My Aperture library tends to grow much larger than it should. It seems as though Aperture does not delete the thumbnails for photographs even when deleting the originals, leaving several gigabytes of orphaned kruft behind, accumulating bits, filling up volumes. I delete most of the photos I shoot, so the majority of thumbnails in my library are orphaned. But there's a quick and easy way to clean it up. After backing up the entire library, I did this (after a blog post by Brett Gross):
First, find out how many petabytes of space have been sucked up on your drive by thumbnails:
find ~/Pictures -name "AP.Thumbnails" -print0 | xargs -0 du -ch find ~/Pictures -name "AP.Minis" -print0 | xargs -0 du -ch find ~/Pictures -name "AP.Tinies" -print0 | xargs -0 du -ch
Then, after backing stuff up, this'll clean out the kruft:
find ~/Pictures -name "AP.Thumbnails" -delete find ~/Pictures -name "AP.Minis" -delete find ~/Pictures -name "AP.Tinies" -delete
After running it, Aperture will have to generate new thumbnails for all of the photos in the library - but it won't generate thumbnails for the photos that were deleted, obviously. On my desktop box at work (with only 4535 photos), this cleared up a couple of GB of space. Thumbnail regeneration took almost an hour. I'll try it on my home laptop tonight, with over
30,00017,000 photos on it. It'll probably take several hours to regenerate thumbnails.
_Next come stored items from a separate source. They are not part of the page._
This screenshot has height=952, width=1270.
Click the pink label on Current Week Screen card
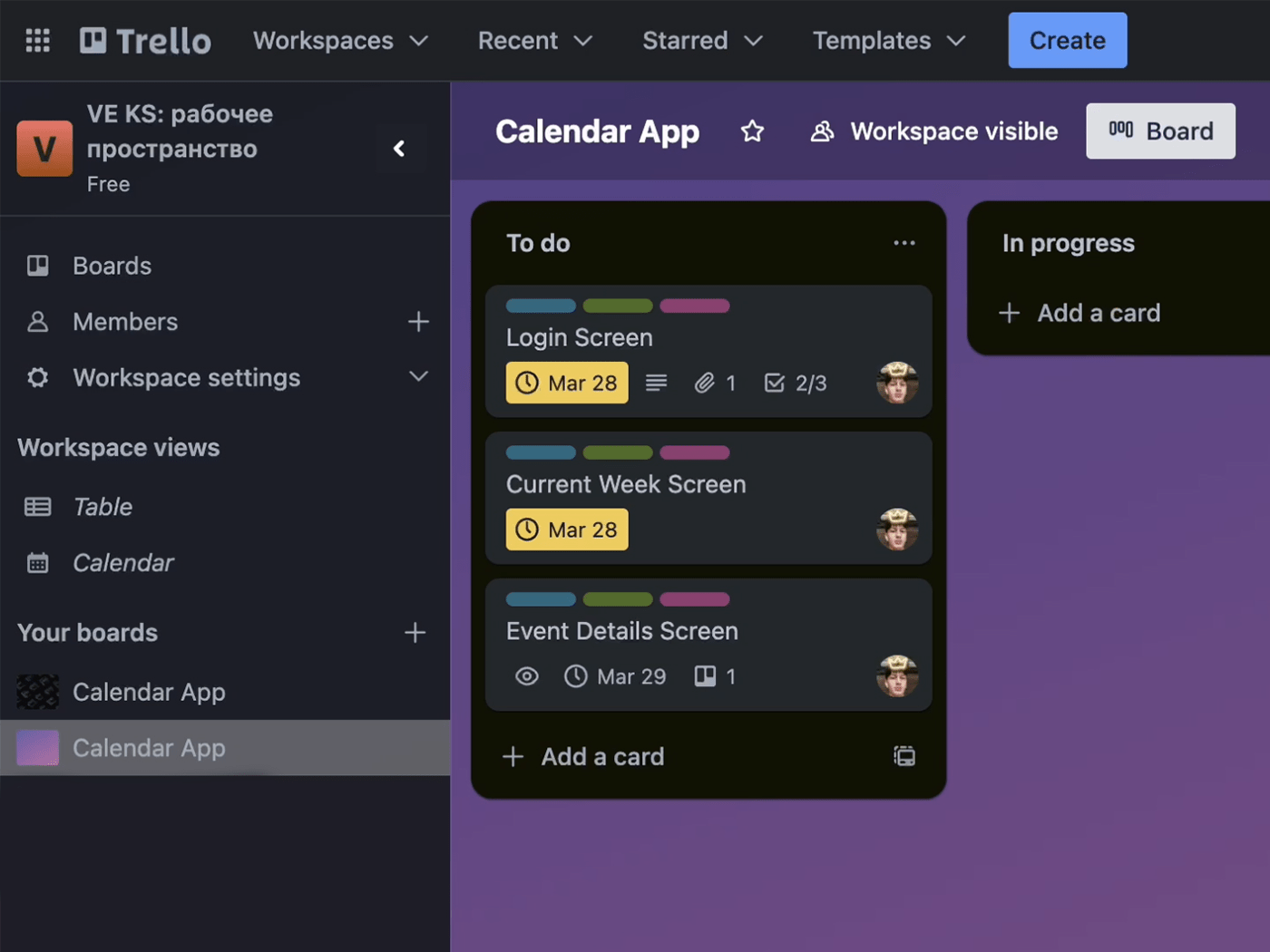coord(695,452)
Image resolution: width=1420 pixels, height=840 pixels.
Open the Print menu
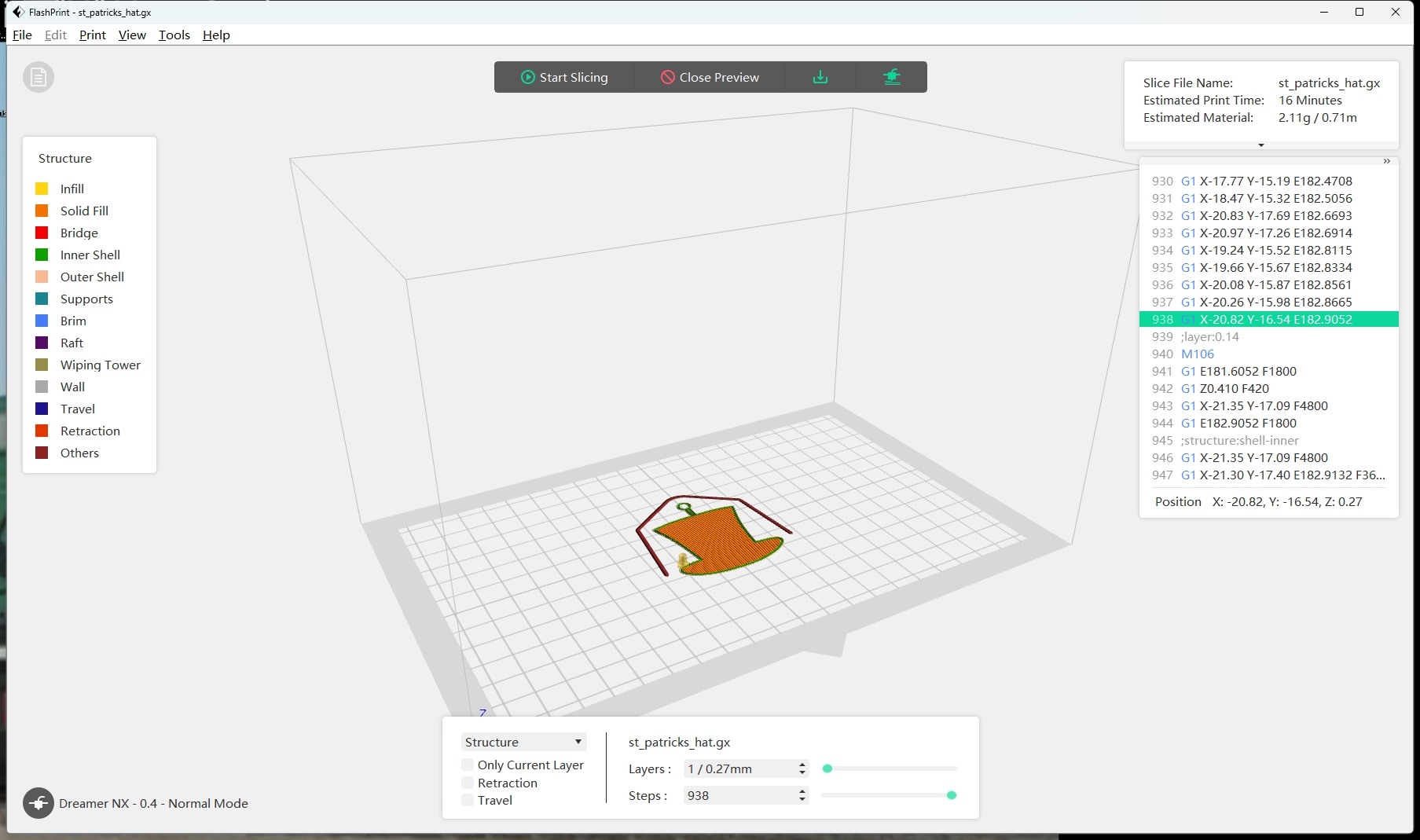click(x=92, y=35)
Of course, it'd be nicer for Aperture to properly clean up after itself - the whole point of abstracting file management behind the library interface is to make this kind of mundane maintenance stuff unnecessary.
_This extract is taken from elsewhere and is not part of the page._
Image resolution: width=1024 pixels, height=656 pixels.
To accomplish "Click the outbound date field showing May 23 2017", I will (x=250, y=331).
Update: I ran it on my main Aperture library, with 17,371 photos. After letting Aperture rebuild thumbnails overnight, I saved 2GB of disk space from orphaned thumbnails. That may not seem like a lot with today's gigantor-sized drives, but that's a LOT of kruft that could have been easily cleaned up by properly removing thumbnails when deleting photos from the library. Leaving them behind to fill up drive space is just lazy and sloppy.